[Stored data]

----

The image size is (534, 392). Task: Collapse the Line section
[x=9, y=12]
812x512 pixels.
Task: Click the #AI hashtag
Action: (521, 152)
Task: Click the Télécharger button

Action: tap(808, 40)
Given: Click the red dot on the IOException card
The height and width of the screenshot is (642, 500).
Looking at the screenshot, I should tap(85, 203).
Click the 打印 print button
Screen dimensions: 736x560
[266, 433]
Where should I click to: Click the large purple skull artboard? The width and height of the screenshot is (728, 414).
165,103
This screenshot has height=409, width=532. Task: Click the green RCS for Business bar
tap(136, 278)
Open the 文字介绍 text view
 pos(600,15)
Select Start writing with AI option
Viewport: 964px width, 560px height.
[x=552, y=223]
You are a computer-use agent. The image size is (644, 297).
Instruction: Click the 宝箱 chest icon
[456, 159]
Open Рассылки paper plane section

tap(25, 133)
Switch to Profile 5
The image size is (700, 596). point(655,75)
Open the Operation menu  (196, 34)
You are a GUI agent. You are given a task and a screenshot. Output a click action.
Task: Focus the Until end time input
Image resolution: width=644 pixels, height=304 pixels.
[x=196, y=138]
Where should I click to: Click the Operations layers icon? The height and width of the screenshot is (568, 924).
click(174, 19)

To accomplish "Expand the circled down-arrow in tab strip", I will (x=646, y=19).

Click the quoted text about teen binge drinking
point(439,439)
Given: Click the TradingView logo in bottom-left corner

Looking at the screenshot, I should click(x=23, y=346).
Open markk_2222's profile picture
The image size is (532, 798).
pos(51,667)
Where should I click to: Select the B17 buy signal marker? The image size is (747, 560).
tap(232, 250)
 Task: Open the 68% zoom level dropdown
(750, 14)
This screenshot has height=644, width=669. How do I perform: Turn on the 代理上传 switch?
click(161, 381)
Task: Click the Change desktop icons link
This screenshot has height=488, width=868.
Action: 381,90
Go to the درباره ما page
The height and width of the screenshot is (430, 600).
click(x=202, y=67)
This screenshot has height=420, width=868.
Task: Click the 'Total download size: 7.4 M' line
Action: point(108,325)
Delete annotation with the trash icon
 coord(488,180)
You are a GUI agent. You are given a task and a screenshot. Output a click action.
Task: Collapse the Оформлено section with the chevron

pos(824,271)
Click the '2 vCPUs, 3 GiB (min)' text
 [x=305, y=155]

----

Instructions to follow
Exactly as shown, repeat every record.

Response
The image size is (534, 392). Task: Collapse the Line section
[x=9, y=12]
812x512 pixels.
Task: Click the #AI hashtag
Action: (521, 152)
Task: Click the Télécharger button

Action: tap(808, 40)
Given: Click the red dot on the IOException card
The height and width of the screenshot is (642, 500).
Looking at the screenshot, I should tap(85, 203).
Click the 打印 print button
Screen dimensions: 736x560
[266, 433]
Where should I click to: Click the large purple skull artboard? The width and height of the screenshot is (728, 414).
165,103
This screenshot has height=409, width=532. Task: Click the green RCS for Business bar
tap(136, 278)
Open the 文字介绍 text view
 pos(600,15)
Select Start writing with AI option
Viewport: 964px width, 560px height.
[x=552, y=223]
You are a computer-use agent. The image size is (644, 297).
Instruction: Click the 宝箱 chest icon
[456, 159]
Open Рассылки paper plane section

tap(25, 133)
Switch to Profile 5
The image size is (700, 596). point(655,75)
Open the Operation menu  (196, 34)
You are a GUI agent. You are given a task and a screenshot. Output a click action.
Task: Focus the Until end time input
Image resolution: width=644 pixels, height=304 pixels.
[x=196, y=138]
Where should I click to: Click the Operations layers icon? The height and width of the screenshot is (568, 924).
click(174, 19)

To accomplish "Expand the circled down-arrow in tab strip", I will (x=646, y=19).

Click the quoted text about teen binge drinking
point(439,439)
Given: Click the TradingView logo in bottom-left corner

Looking at the screenshot, I should click(x=23, y=346).
Open markk_2222's profile picture
The image size is (532, 798).
pos(51,667)
Where should I click to: Select the B17 buy signal marker? The image size is (747, 560).
tap(232, 250)
 Task: Open the 68% zoom level dropdown
(750, 14)
This screenshot has height=644, width=669. How do I perform: Turn on the 代理上传 switch?
click(161, 381)
Task: Click the Change desktop icons link
This screenshot has height=488, width=868.
Action: 381,90
Go to the درباره ما page
The height and width of the screenshot is (430, 600).
click(x=202, y=67)
This screenshot has height=420, width=868.
Task: Click the 'Total download size: 7.4 M' line
Action: point(108,325)
Delete annotation with the trash icon
 coord(488,180)
You are a GUI agent. You are given a task and a screenshot. Output a click action.
Task: Collapse the Оформлено section with the chevron

pos(824,271)
Click the '2 vCPUs, 3 GiB (min)' text
 [x=305, y=155]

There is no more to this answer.